* _YOUR TASKS_
(a) Read the passage on the MA distribution and decide whether each statement below agrees with it: (i) the MA distribution mixes Haar-random pure states using coefficients drawn from the Dirichlet distribution; (ii) the passage works with concentration parameters that differ from one another; (iii) the distribution was first studied to produce training sets for ML-based reconstruction. Answer yes or no for each and quote the words of the passage that settle it.
(b) Extend the passage on the MA distribution, beginning right after its final sentence.

* _PAGE TEXT_
· · · · ·

This distribution was originally studied as a prior for Bayesian QST [62, 63, 78–80] and was recently utilized in [51] to generate training sets for ML-based state reconstruction methods. The MA distribution is defined as a mixture of Haar-random pure states with coefficients drawn from the Dirichlet distribution. The probability density function of the Dirichlet distribution for vectors $\mathbf{x} = (x_{1},{\ldots},x_{K})$ —where the elements of x belong to the open K − 1 simplex ( $x_i\geqslant 0$ and $\sum_{i = 1}^K x_i = 1$ )—is:

$\begin{align} \text{Dir}(\mathbf{x}\vert\boldsymbol{\alpha}) = \frac{\Gamma\left(\sum_{i = 1}^{K}\alpha_{i}\right)}{\prod_{i = 1}^{K}\Gamma(\alpha_{i})}\prod_{i = 1}^{K}x_{i}^{\alpha_{i}-1}, \end{align} \tag{ D4 }$

where $\boldsymbol{\alpha} = (\alpha_{1},{\ldots},\alpha_{K})$ with $\alpha_{i}\geqslant0$ defines the concentration parameters and $\Gamma(\cdot)$ is the standard gamma function. The concentration parameters provide flexibility to alter the overall features of the distribution. Therefore, an ensemble of D-dimensional mixed states from a convex sum of K Haar-random pure quantum states $\vert \psi_{i}\rangle$ is written as:

$\begin{align} \rho = \sum_{i = 1}^{K}x_{i}\vert\psi_{i}\rangle\langle\psi_{i}\vert, \end{align} \tag{ D5 }$

where the vector x is a random variable distributed according to $\text{Dir}(\mathbf{x}|\alpha)$ : for simplicity, we specialize to the symmetric case $\boldsymbol{\alpha} = \{\alpha,{\ldots},\alpha\}$ only. The expectation value of the purity is:

$\begin{align} \text{E}_{MA}\left[\text{Tr}(\rho^{2})\right] = \frac{D+\alpha(D+K-1)}{D(1+\alpha K)}. \end{align} \tag{ D6 }$

Finally, we note that in [51] strong evidence was presented that the MA distribution reduces to the HS distribution for a specific set of input parameters.

· · · · ·

* _SUPPLIED DATA_

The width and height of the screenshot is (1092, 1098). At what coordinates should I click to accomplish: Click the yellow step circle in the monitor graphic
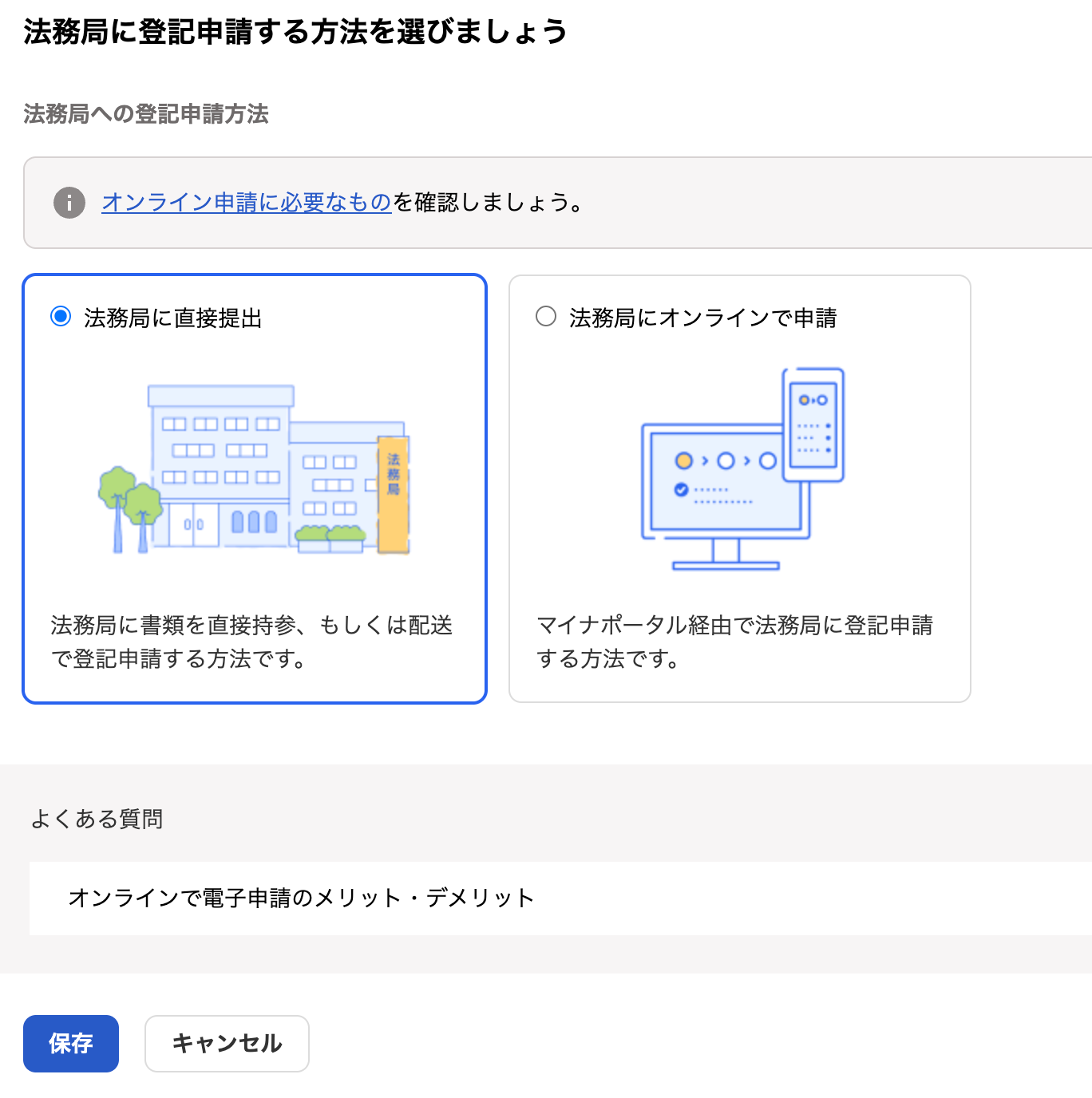pos(685,460)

· · · · ·

* _OUTPUTS BY TASK_
(a)
(i) Yes: "The MA distribution is defined as a mixture of Haar-random pure states with coefficients drawn from the Dirichlet distribution."
(ii) No: "for simplicity, we specialize to the symmetric case"
(iii) No: "This distribution was originally studied as a prior for Bayesian QST"

(b)
D.5. Życzkowski (Z) distribution

Dirichlet-distributed vectors x are again employed to generate random density matrices as described by [73], which we refer to as the Z distribution for convenience. This approach relies on the unitary invariance of the eigenvalues of a density matrix and utilizes the Dirichlet vectors x of length D as the eigenvalues of D-dimensional states. Once the eigenvalues are generated they are placed along the diagonal of a D × D matrix and a Haar-random unitary from U(D) is applied. Note that the resulting construction is of the same form as equation (D5) for K = D, but with all states in the convex sum orthogonal. The expectation value of the purity of Z-distributed states is given by:

$\begin{align} \text{E}_{Z}\left[\text{Tr}\left(\rho^{2}\right) \right] = \sum_{j = 1}^{D}\text{E}\left[x_{j}^{2}\right] = \frac{1+\beta}{1+D\beta}, \end{align} \tag{ D7 }$

where we have used β as the concentration parameter of the Dirichlet distribution so as not to be confused with the MA expressions (where α is used). Like the MA distribution, the Z distribution can be biased in various ways through manipulation of concentration parameters. A discussion of how the MA and Z distributions compare against experimentally measured distributions can be found in [51]. Finally, we note that the Z distribution is a widely employed method for generating random density matrices including for machine-learning applications such as the state classifier described in [1].

Appendix E.: Test distributions

In this section we describe the two main test distributions enlisted for evaluating our data-centric heuristics, one based on experimental states from a NISQ machine and the other selected for its wide variation in purity.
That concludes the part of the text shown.